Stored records
▼

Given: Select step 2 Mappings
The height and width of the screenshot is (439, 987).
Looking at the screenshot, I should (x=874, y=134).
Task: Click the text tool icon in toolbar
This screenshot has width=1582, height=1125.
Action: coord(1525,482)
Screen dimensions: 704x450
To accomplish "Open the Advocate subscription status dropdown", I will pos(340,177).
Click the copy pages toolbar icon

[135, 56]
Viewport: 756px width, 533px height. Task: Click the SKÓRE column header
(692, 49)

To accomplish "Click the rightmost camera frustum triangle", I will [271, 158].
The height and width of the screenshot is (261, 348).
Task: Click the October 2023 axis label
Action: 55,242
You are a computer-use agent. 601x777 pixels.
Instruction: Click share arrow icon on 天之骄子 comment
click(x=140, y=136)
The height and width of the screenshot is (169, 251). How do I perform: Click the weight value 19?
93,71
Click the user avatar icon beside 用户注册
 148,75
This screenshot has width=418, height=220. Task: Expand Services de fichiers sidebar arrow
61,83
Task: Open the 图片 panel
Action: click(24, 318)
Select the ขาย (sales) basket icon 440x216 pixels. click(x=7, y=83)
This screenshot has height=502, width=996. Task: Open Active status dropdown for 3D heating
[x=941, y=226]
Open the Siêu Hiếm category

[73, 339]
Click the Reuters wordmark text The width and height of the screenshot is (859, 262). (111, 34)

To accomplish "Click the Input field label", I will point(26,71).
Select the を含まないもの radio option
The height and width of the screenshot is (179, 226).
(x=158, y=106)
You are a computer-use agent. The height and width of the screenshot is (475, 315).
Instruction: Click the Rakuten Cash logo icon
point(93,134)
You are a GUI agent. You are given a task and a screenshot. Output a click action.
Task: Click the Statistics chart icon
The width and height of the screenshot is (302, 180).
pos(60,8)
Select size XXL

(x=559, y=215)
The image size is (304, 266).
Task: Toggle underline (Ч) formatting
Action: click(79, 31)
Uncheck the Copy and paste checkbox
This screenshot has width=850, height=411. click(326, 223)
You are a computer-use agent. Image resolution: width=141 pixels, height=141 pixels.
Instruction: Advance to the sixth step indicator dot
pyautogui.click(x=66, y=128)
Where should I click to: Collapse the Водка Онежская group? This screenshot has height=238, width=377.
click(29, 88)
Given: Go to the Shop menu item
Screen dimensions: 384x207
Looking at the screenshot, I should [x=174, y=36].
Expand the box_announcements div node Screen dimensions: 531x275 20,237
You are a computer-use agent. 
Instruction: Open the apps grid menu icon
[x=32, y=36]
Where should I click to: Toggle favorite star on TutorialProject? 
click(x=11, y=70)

▲

Exercise instructions. The range runs from the line above containing "Click the user avatar icon beside 用户注册" to the line containing "Task: Click the Statistics chart icon", inclusive. Restate those lines word for word and no others.

Output for this task.
Click the user avatar icon beside 用户注册
 148,75
This screenshot has width=418, height=220. Task: Expand Services de fichiers sidebar arrow
61,83
Task: Open the 图片 panel
Action: click(24, 318)
Select the ขาย (sales) basket icon 440x216 pixels. click(x=7, y=83)
This screenshot has height=502, width=996. Task: Open Active status dropdown for 3D heating
[x=941, y=226]
Open the Siêu Hiếm category

[73, 339]
Click the Reuters wordmark text The width and height of the screenshot is (859, 262). (111, 34)

To accomplish "Click the Input field label", I will point(26,71).
Select the を含まないもの radio option
The height and width of the screenshot is (179, 226).
(x=158, y=106)
You are a computer-use agent. The height and width of the screenshot is (475, 315).
Instruction: Click the Rakuten Cash logo icon
point(93,134)
You are a GUI agent. You are given a task and a screenshot. Output a click action.
Task: Click the Statistics chart icon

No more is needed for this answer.